Battery-powered ferries are vital to the achievement of sustainable shipping
BlueDrive PlusC also features EcoMain technology, which compiles the vessel’s operations data to provide a complete breakdown of its performance and alert users of any areas that require attention. In addition, the system enables performance data to be accessed remotely.
“The technology works and is profitable,” adds Moen.
Construction of the Elektra started in June 2016, with the vessel entering service 12 months later. Despite the technology being in its early stages, there is growing interest from operators seeking to reduce both their carbon footprint and running costs.
“Battery-powered ferries are vital to the achievement of sustainable, efficient and reliable shipping,” says FinFerries CEO Mats Rosin. “We’re proud to have accomplished something of a pioneering achievement with the ferries of our electric fleet thanks to Siemens, and we’re excited about the possibilities afforded by these green technologies.”

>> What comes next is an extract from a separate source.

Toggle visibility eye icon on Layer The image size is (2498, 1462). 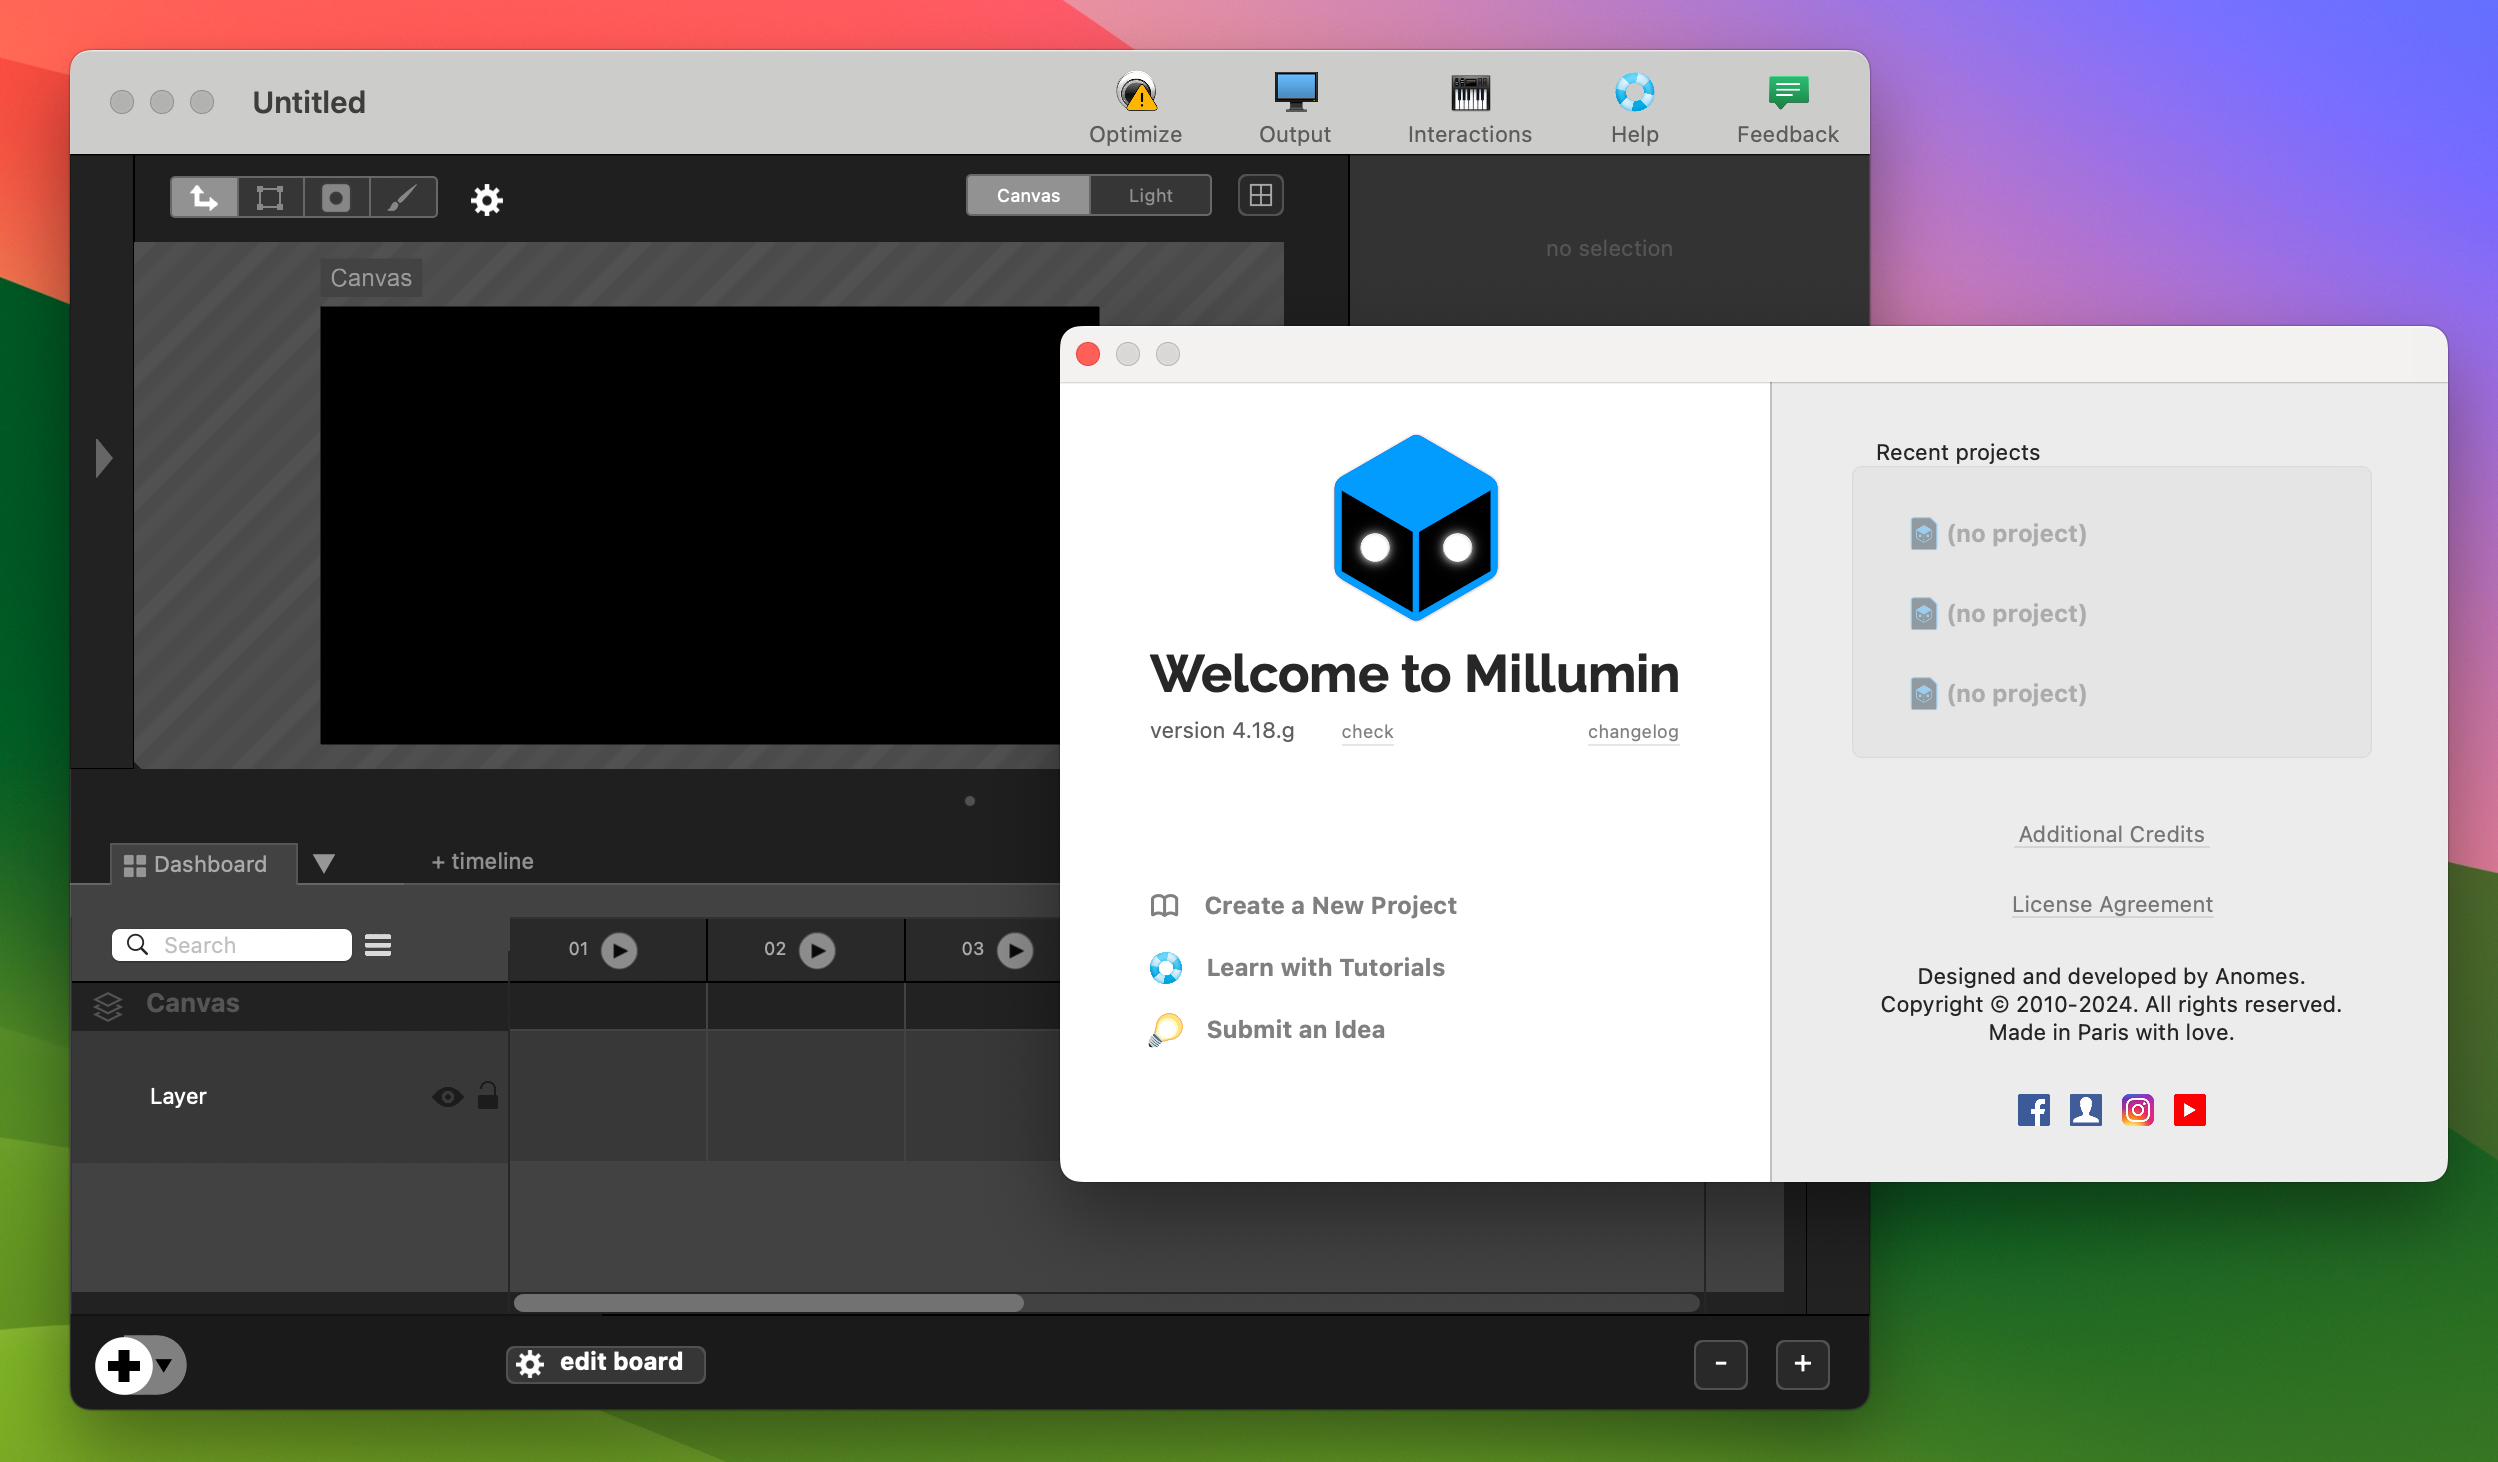pyautogui.click(x=449, y=1096)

Rosin says that there is an advantage in not being the first operator to use this technology.
“It’s a good thing to be second, because you learn the mistakes from the first,” he adds.

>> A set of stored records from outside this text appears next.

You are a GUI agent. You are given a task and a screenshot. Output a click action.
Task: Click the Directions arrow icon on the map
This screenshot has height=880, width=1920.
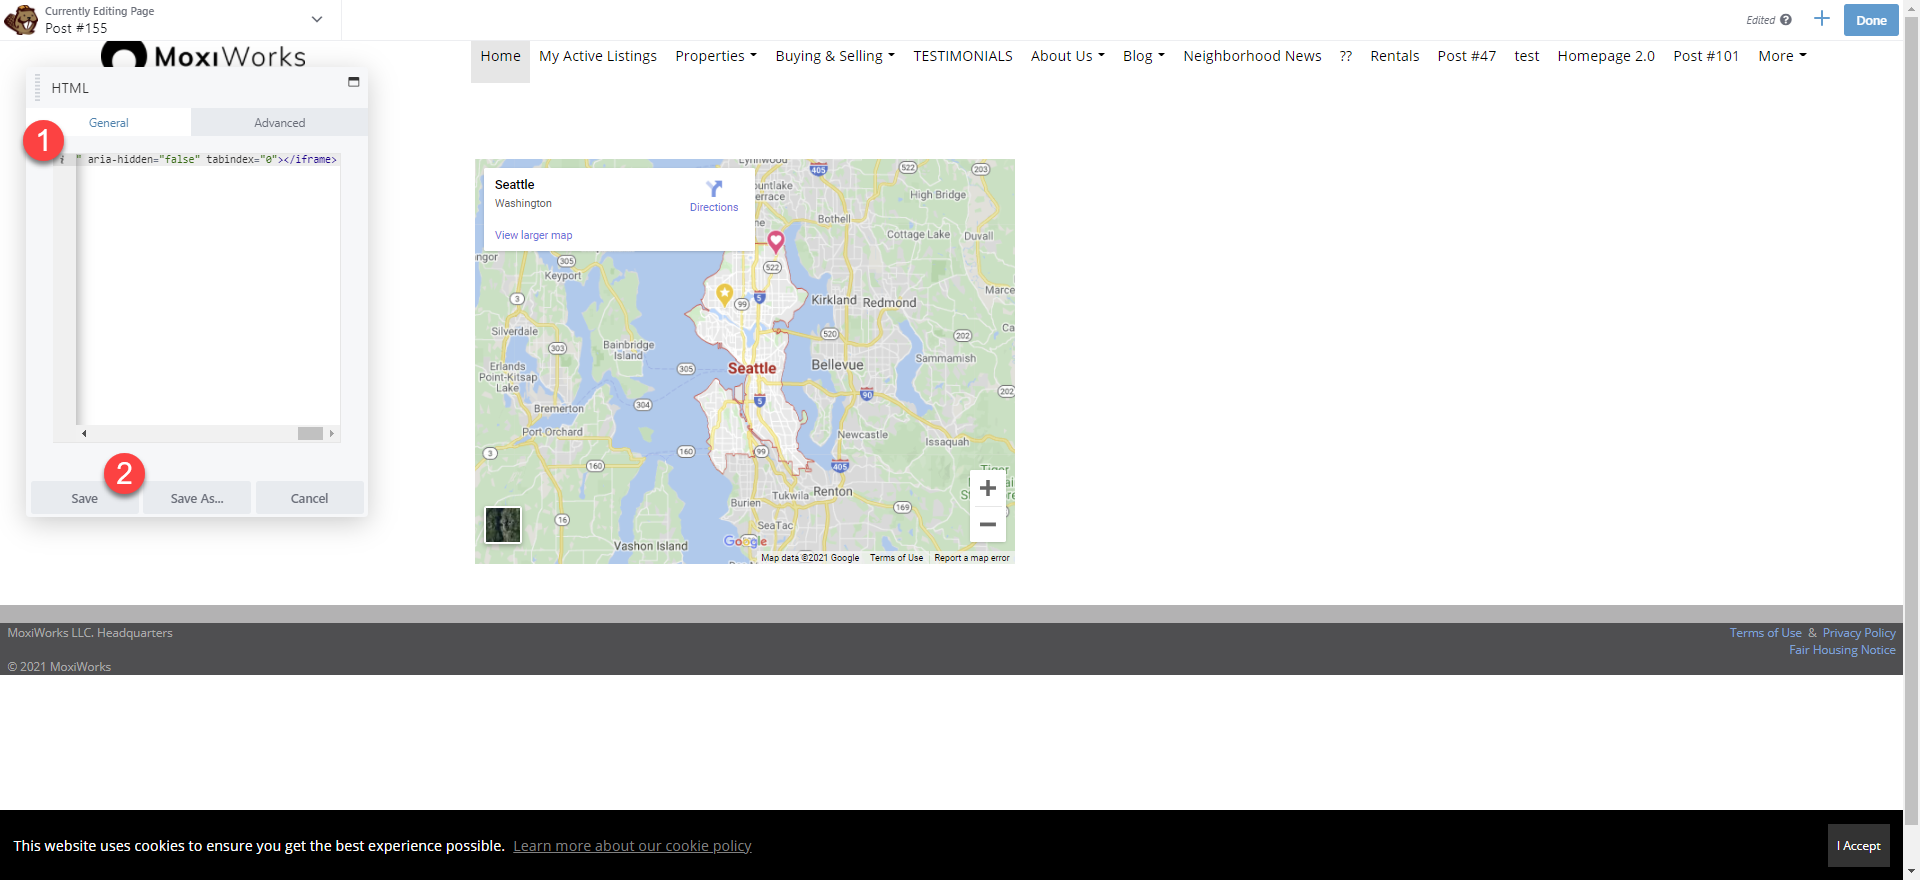(x=714, y=189)
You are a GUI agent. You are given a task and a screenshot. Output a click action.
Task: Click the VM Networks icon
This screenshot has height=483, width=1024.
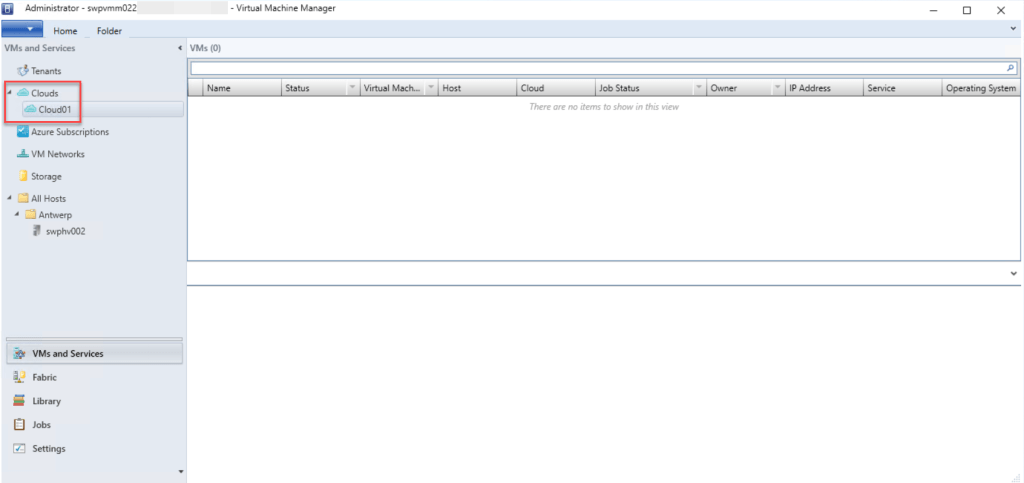23,154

Developing clean technologies
The electric operating systems have been pioneered by Siemens as part of its commitment to developing clean technologies. The company has installed hybrid power solutions technologies on other vessels, such as fishing boats and the offshore support ship Edda Freya, which is used for cable laying and construction.
Siemens is also developing electric technology for cargo vessels through similar hybrid power systems, although Moen admits that there is some way to go for before these behemoths become fully electric.
“A battery for a cargo vessel to be electrically propelled would need to be almost as big,” he says. “You would need to have another ship to carry it.”
Siemens is developing electric technology for cargo vessels
Scandinavia is right on the frontline of climate change, with weather patterns having noticeably shifted even within the last decade. A lack of snow in February is no longer unusual, with locals confirming that the winter chill now arrives a couple of months later than it used to.
What is clear is that there is now both the technology and industry will to make plumes of black smoke billowing from loud engines on industrial vessels a thing of the past, as operators seek to save costs while reducing their carbon emissions.